§ RECORDS FOR THIS TASK
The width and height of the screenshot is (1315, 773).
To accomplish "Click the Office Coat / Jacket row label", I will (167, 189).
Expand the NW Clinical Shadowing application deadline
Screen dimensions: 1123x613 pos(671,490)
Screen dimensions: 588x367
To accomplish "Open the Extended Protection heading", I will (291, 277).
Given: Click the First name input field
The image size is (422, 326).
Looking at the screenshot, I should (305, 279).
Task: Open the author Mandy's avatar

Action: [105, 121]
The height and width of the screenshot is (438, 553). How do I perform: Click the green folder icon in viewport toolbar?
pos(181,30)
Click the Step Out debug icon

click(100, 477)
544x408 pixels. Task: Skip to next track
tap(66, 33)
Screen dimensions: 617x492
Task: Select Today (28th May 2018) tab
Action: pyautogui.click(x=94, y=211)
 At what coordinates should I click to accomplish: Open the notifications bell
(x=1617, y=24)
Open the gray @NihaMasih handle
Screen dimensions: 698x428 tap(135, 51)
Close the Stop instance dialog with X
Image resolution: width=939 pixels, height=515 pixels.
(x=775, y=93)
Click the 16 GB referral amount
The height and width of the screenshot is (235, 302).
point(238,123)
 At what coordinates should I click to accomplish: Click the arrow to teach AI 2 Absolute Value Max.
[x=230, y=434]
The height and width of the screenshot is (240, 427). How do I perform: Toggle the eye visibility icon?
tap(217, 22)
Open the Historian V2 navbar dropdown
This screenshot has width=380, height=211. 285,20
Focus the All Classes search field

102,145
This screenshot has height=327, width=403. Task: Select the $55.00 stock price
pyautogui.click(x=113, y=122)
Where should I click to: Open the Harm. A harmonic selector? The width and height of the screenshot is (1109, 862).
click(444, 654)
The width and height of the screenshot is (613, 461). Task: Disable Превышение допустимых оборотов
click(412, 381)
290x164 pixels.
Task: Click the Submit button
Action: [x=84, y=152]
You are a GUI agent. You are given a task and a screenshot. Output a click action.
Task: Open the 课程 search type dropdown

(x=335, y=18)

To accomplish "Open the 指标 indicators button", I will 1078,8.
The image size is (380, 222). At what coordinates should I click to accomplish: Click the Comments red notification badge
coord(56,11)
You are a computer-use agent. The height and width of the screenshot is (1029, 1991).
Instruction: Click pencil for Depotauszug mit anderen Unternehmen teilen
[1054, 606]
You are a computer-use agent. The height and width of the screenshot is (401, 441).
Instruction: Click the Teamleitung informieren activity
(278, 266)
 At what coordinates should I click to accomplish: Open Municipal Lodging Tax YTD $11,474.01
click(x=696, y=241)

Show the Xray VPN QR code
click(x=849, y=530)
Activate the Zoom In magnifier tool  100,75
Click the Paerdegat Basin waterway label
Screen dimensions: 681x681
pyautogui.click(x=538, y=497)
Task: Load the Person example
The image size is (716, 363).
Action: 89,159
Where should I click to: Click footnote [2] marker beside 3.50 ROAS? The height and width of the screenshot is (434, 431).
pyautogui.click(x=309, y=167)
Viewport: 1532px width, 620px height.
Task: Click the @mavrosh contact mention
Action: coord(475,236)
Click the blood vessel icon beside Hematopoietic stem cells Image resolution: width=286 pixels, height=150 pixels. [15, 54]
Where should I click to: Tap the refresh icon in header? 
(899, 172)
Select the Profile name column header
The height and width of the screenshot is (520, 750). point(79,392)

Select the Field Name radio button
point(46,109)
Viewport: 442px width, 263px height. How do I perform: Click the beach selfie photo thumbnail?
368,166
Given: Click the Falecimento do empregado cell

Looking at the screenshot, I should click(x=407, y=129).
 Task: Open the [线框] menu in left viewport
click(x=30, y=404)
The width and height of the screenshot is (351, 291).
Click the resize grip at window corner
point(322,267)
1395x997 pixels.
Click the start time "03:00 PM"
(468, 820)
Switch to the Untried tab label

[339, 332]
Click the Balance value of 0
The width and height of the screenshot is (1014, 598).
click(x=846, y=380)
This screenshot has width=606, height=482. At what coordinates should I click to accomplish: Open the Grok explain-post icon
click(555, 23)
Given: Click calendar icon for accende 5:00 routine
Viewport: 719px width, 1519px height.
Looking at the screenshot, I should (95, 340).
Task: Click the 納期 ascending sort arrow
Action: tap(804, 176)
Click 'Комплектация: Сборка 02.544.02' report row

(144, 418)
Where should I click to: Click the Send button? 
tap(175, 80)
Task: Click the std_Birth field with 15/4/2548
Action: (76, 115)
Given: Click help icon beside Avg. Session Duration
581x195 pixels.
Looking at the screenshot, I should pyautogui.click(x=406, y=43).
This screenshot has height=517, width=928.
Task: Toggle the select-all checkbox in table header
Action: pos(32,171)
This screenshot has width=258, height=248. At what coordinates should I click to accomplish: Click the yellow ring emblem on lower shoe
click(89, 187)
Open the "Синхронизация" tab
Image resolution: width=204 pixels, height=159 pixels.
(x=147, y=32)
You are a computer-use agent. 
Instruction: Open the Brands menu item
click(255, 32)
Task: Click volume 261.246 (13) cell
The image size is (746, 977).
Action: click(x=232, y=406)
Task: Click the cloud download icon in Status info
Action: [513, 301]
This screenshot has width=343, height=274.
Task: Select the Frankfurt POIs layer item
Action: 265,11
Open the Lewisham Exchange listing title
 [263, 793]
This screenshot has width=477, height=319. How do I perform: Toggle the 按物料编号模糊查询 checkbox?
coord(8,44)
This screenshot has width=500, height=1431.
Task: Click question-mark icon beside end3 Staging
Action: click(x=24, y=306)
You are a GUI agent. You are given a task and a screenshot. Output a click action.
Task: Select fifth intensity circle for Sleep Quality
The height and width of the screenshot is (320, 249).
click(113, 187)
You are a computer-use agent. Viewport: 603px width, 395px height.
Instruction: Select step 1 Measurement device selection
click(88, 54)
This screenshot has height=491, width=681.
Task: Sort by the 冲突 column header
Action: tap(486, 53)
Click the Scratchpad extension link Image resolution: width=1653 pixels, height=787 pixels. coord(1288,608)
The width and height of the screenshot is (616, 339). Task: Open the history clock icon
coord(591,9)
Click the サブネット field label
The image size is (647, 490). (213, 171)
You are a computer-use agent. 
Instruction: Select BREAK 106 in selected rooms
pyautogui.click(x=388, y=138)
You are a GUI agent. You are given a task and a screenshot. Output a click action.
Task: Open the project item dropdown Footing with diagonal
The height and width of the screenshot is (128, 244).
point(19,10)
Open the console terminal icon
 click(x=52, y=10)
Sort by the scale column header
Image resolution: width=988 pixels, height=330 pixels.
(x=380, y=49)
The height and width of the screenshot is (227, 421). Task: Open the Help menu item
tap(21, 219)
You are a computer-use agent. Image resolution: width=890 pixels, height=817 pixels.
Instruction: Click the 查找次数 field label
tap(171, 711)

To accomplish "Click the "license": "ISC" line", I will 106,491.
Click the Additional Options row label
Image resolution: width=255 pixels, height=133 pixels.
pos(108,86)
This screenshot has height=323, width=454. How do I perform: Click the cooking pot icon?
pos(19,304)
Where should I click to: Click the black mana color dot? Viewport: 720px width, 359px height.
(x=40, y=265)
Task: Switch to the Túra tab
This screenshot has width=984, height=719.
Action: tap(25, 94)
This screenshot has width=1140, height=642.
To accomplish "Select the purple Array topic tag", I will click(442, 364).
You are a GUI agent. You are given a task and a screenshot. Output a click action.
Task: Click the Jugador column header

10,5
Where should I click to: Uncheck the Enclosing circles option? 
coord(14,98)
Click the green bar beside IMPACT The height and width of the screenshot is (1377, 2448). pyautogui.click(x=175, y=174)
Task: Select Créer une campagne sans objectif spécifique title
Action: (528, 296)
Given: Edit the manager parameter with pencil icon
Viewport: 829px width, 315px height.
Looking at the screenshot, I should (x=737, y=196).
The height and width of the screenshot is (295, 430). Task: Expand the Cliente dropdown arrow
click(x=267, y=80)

§ PROBLEM
Check each line above for the string "computer" and return those that contain it.

§ WRITTEN ANSWER
You are a computer-use agent. The height and width of the screenshot is (1029, 1991).
You are a computer-use agent. The height and width of the screenshot is (401, 441).
You are a computer-use agent. 
You are a computer-use agent. Viewport: 603px width, 395px height.
You are a computer-use agent. 
You are a computer-use agent. Image resolution: width=890 pixels, height=817 pixels.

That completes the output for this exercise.